ただ、自分が若いときに多かれ少なかれ関心を持ったような分野に二人が進んでいって、なんとなくこんなことをやっているのだろうなぁ、と見当がついたり、ときにはそのことについて話ができる、というのはとても嬉しいことです。これが銀行員だったり、バリバリの営業マンだったり、お役人だったりしたら、私は息子たちと共通の言語が少しも持てなかったでしょうから。
いつだったか、長男がビデオレンタルの店で初登録するときに一緒に行き、アンケートに答えて彼が「将来の希望の職業」に、「公務員」と書いたときは、内心ちょっとがっかりしたものです。中学1年くらいのときだったでしょうか。「ライオンさんになる」と言っていた幼い長男が、どうしてそんな現実的な希望を書いたりするようになったのか知りませんが、きっと、公務員というのは生活が安定してて、仕事が楽で、いいよ、とおませな友達にでも吹き込まれたのかもしれません。
食えるかどうか、という意味では、二人とも霞を食って生きるような道を選んだわけですが、自分もいつもそうだったので、あまり親として危機感がなく、まぁやってみなはれ、という感じで見てきました。

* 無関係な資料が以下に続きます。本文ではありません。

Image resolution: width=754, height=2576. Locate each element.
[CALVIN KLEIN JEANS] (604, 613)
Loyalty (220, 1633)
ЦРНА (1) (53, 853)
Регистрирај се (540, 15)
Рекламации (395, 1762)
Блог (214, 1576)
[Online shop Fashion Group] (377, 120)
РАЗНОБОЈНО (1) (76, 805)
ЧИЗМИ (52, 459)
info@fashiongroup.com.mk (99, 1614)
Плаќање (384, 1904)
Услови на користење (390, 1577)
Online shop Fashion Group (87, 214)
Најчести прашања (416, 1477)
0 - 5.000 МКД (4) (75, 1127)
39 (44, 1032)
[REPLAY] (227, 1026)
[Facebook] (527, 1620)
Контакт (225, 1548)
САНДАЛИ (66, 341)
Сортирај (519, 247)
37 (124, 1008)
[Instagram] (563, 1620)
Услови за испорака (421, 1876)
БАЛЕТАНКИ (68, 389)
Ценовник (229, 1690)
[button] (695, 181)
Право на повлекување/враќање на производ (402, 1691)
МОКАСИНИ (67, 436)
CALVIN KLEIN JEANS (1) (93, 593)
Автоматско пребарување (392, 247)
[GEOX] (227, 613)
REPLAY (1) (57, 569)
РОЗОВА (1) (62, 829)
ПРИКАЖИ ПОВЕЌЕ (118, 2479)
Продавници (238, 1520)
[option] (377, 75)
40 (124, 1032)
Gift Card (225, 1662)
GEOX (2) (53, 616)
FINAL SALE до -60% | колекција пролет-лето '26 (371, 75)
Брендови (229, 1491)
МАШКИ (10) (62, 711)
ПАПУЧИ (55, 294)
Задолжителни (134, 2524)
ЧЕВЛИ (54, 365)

それにしても、人生の節目の選択には、なにがどんなふうに影響しているのか、なかなか興味深いところがあります。中学のときの自由研究だの、大学1年の ポケットゼミだの、思わぬところでちょっとした要素と要素が結びつき、意味ありげな脈絡を作って、一つの選択肢の系を浮かび上がらせてくる、といった按配です。
偶然といってしまえばそれまでですが、そこに不安を感じるか、面白みを感じるかで、生き方もずいぶん違ってくるような気がしています。